TASK DETAILS
Print, word for word, the passage of the page on Francois Roche's Sci-Arc cancellation that opens with "Architecture is mainly" and closes with "affair of design agenda.".

DOCUMENT SEGMENT
***
# POLITICS /// Francois Roche cancels at Sci-Arc / Manifesto for Architectural Schools as Speculative Laboratories


Francois Roche was recently invited to give an exhibition and a lecture at Sci-Arc about R&Sie(n)‘s work, starting on April 6th. However he just canceled both of them and made public the reasons in an open letter which text is the following:

I have no other way than to cancel the Sci-Arc exhibition in the Gallery (scheduled in May 25) and the lecture (scheduled the April 6-2011)
The gap of point of view, and the lack of interest for politics and attitude, reducing the architecture process to a unique design agenda cannot fit with our scenario of production and scenario of speeches.
Our works and attitudes are toxic, animal, dangerous, regressive, politic and computational.
Architecture is mainly an affair of resistance and self-defense, against hypocrisies and “in”voluntary servitude, to quote La Boetie. It cannot be reduced to a design goal, exclusively dedicated and trapped by tooling. I disagree on the way the knowledge is framed by and for predictable professional, without any potential to corrupt and desalienate through educational procedures the “coming out” of neoplagiarism and neocopism, which remind me the Beaux Art symptom and syndrome. I ‘m French and know perfectly the stickiness of this sliperring addiction.
I just want to precise that this voluntary abandon, cannot be understood as a “tantrum or capriccio” against the Sci-arc students pool, but it is at the level of Sci-Arc staff arrogances and ignorances, which seems to shrink architecture purpose to a simple affair of design agenda.

My best
F Roche /
PS Speaking and writing are done, here, in my Frenchglish dialect / I let you the opportunity to translate it in the Shakespeare  “mayonnaise”.
***
Dataset entries

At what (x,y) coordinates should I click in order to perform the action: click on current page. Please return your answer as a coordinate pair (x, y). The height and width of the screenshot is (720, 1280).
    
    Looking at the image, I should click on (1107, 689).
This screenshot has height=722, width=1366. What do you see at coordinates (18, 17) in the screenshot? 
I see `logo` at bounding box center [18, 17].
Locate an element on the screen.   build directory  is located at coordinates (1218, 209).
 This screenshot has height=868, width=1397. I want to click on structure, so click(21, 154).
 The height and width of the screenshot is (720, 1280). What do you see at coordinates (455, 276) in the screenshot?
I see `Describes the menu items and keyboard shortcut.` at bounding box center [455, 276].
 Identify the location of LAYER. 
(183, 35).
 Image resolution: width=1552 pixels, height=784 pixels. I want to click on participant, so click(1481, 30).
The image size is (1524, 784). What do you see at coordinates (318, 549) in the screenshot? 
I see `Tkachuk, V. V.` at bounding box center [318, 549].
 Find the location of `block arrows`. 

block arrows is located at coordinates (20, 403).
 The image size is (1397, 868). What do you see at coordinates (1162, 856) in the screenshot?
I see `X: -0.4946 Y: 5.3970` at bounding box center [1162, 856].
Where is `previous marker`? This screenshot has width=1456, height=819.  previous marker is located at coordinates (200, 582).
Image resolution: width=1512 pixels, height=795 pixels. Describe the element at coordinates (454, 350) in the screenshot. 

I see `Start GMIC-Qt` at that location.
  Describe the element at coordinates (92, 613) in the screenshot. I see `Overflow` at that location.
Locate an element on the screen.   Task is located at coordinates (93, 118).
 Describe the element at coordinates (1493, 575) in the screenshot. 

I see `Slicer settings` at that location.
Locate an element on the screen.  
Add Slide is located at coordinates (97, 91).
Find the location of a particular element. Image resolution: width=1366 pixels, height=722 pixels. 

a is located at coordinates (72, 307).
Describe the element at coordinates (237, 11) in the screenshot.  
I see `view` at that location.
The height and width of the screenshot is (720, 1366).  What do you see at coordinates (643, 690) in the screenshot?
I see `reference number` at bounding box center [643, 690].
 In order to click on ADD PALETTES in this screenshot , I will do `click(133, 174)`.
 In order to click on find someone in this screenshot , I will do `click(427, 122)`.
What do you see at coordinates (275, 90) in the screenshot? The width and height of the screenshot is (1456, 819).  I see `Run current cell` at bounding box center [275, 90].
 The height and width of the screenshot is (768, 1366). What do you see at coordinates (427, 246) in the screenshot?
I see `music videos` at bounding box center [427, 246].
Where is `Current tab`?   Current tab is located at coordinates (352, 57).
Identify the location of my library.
***
SOLUTION TO THIS PROBLEM
Architecture is mainly an affair of resistance and self-defense, against hypocrisies and “in”voluntary servitude, to quote La Boetie. It cannot be reduced to a design goal, exclusively dedicated and trapped by tooling. I disagree on the way the knowledge is framed by and for predictable professional, without any potential to corrupt and desalienate through educational procedures the “coming out” of neoplagiarism and neocopism, which remind me the Beaux Art symptom and syndrome. I ‘m French and know perfectly the stickiness of this sliperring addiction.
I just want to precise that this voluntary abandon, cannot be understood as a “tantrum or capriccio” against the Sci-arc students pool, but it is at the level of Sci-Arc staff arrogances and ignorances, which seems to shrink architecture purpose to a simple affair of design agenda.